Over the last few years, the Emmy Awards have fallen into a predictable pattern: one where only a few series tend to dominate within a given year. Among the small but vocal group of people who concern themselves with the health of award shows, this trend is widely considered a troubling one. Part of the fun of these things, the thinking goes, is the potential for upsets and other forms of surprises; that’s the power of live TV and why viewers should tune in rather than just wait for the highlights to hit social media.
For the Academy Awards, though, everything going according to plan is a welcome reprieve. After the good kind of surprise struck in early 2020, when Parasite won not just Best Picture, but also accolades like Best Original Screenplay, the next few years had much bumpier rides. The pandemic forced the Oscars to pivot to a smaller venue and a more unorthodox format, an experiment with dismal results in the ratings.

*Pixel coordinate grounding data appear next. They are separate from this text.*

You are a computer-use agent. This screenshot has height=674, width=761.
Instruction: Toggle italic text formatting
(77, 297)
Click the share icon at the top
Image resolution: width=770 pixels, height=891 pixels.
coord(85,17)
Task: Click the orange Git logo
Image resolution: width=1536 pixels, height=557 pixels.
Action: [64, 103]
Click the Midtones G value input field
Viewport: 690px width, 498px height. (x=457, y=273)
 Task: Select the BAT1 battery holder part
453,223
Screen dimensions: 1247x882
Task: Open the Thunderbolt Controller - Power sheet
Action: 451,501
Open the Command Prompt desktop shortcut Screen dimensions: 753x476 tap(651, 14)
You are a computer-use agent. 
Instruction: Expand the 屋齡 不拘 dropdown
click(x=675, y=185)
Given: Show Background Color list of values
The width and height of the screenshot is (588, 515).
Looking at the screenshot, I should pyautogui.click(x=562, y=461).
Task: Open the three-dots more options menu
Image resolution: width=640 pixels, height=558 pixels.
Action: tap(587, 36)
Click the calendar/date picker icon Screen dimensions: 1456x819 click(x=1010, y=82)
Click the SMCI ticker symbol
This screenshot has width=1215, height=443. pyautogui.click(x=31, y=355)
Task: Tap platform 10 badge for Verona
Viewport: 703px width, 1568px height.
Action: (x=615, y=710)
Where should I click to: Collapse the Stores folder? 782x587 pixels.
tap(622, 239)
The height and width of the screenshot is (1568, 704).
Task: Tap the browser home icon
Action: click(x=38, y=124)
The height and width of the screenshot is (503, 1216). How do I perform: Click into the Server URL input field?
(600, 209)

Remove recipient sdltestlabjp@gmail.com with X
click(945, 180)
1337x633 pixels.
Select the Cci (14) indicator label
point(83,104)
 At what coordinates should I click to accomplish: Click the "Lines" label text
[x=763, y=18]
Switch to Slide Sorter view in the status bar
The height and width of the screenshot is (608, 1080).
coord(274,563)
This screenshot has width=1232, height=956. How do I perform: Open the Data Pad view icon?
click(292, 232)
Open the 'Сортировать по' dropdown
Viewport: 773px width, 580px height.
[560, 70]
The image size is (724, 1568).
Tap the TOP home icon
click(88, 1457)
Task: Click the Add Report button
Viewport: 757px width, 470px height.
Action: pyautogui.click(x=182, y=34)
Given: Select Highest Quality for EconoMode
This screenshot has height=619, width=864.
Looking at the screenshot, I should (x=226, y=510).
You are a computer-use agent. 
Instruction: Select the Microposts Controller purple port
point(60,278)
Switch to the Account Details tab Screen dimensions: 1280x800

Attempts to play into supposed sure bets, like a posthumous Best Actor win for Chadwick Boseman, blew up in the producers’ faces, with an awkward win for an absent Anthony Hopkins ending the whole affair on an off note. In 2022, the award show attempted to embrace the idea of a must-watch moment—only for Will Smith to slap Chris Rock onstage, catching the Academy flat-footed.
Sunday night’s ceremony found the Oscars on much firmer, and more familiar, ground. In Jimmy Kimmel, the man who helped shepherd the audience through the biggest Oscar fiasco before the slap, the show had a single, traditional host for the first time since 2018. (That host was also Jimmy Kimmel, clearly a safe and reliable choice.) The show itself went off without a hitch, or at least without a need for the much-hyped crisis team the Academy assembled after last year’s events. And the winners were, for the most part, exactly whom even casual observers assumed they would be. Compare rearranging the entire show to culminate in the Boseman win that didn’t happen to having Harrison Ford present Best Picture to make it easier to engineer an on-air reunion with Ke Huy Quan. The former called attention to blatant manipulation, as well as the ceremony’s futility; the latter just led to a touching moment between Indiana Jones and Short Round, or at least the actors who played them.
The dominance of Everything Everywhere All at Once—as presaged by victories at the WGA, PGA, DGA, and SAG Awards—could be seen as anticlimactic, especially when paired with a strong showing by German war epic All Quiet on the Western Front. Together, the two films won 11 of the telecast’s 23 awards, winning in almost every category they were eligible for. This isn’t to say the projects aren’t exciting based on their own merits. Everything Everywhere All at Once is an independent, mid-budget, original idea with an almost entirely Asian cast and butt plug gags galore. All Quiet on the Western Front helps cement the expanded presence of international productions outside their designated fields. It’s just that the success of Everything Everywhere All at Once felt secure long before Oscar night, making the Best Picture prize a cherry on top rather than a sudden coronation.
But even if it were possible for a movie starring Michelle Yeoh and an interdimensional everything bagel to be boring, “boring” doesn’t sound so bad in the context of the contemporary Oscars. The wealth was spread around just enough—with one-off wins for the likes of Top Gun: Maverick, RRR, Avatar: The Way of Water, and Women Talking—for the clear victors not to feel overexposed. And having the inevitable come to pass allowed the Academy to put its recent past behind it.
The slap loomed large over Sunday’s proceedings, with plenty of jokes by Kimmel at his current client’s expense. (If anyone tried to assault him, Kimmel warned, they’d be handed an Oscar and allowed to make an extended speech.) Thanks to some programming choices, though, it didn’t feel distracting. After various presenter duos handed out pairs of awards over the course of the evening, for example, Will Smith’s absence during the Best Actress award didn’t feel conspicuous. Halle Berry simply joined Jessica Chastain while presenting Best Actor, then stuck around for the subsequent honor.
There were feel-good moments aplenty at the 95th Academy Awards, many of them from the Everything Everywhere All at Once contingent as it collected trophy after trophy. Daniel Scheinert thanked his public school teachers by name; Ke Huy Quan thanked his mom watching at home. There were not any shocking, jaw-dropping, oh-my-God-did-you-just-see-that moments—a description that could read like an indictment but for harried Academy members may induce sighs of relief. (Imagine the fury if Andrea Riseborough’s unorthodox campaign tactics won her more than just a nomination.) For once, the Oscars went according to plan. Maybe that’s more than enough.